#### GIVEN RECORDS:
**********

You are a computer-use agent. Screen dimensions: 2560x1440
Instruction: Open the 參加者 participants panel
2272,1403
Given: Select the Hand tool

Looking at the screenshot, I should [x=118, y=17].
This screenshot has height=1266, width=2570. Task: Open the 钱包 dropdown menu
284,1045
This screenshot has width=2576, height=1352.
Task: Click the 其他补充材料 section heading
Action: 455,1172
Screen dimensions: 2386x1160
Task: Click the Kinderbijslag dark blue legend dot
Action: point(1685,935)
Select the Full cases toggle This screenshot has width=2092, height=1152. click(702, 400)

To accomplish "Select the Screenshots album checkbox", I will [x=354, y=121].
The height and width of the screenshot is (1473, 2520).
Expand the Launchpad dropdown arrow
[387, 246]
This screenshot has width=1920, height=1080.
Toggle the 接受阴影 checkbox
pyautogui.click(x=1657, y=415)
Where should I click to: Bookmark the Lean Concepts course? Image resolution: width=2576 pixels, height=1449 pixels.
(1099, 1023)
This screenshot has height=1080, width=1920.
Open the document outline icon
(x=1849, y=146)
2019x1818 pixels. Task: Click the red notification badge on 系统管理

**********

#### ASSIGNMENT:
The requested output is the line holding "Expand the Launchpad dropdown arrow" and every line after it up to the last line of the listing, exactly, with nothing else.

#### RESULT:
Expand the Launchpad dropdown arrow
[387, 246]
This screenshot has width=1920, height=1080.
Toggle the 接受阴影 checkbox
pyautogui.click(x=1657, y=415)
Where should I click to: Bookmark the Lean Concepts course? Image resolution: width=2576 pixels, height=1449 pixels.
(1099, 1023)
This screenshot has height=1080, width=1920.
Open the document outline icon
(x=1849, y=146)
2019x1818 pixels. Task: Click the red notification badge on 系统管理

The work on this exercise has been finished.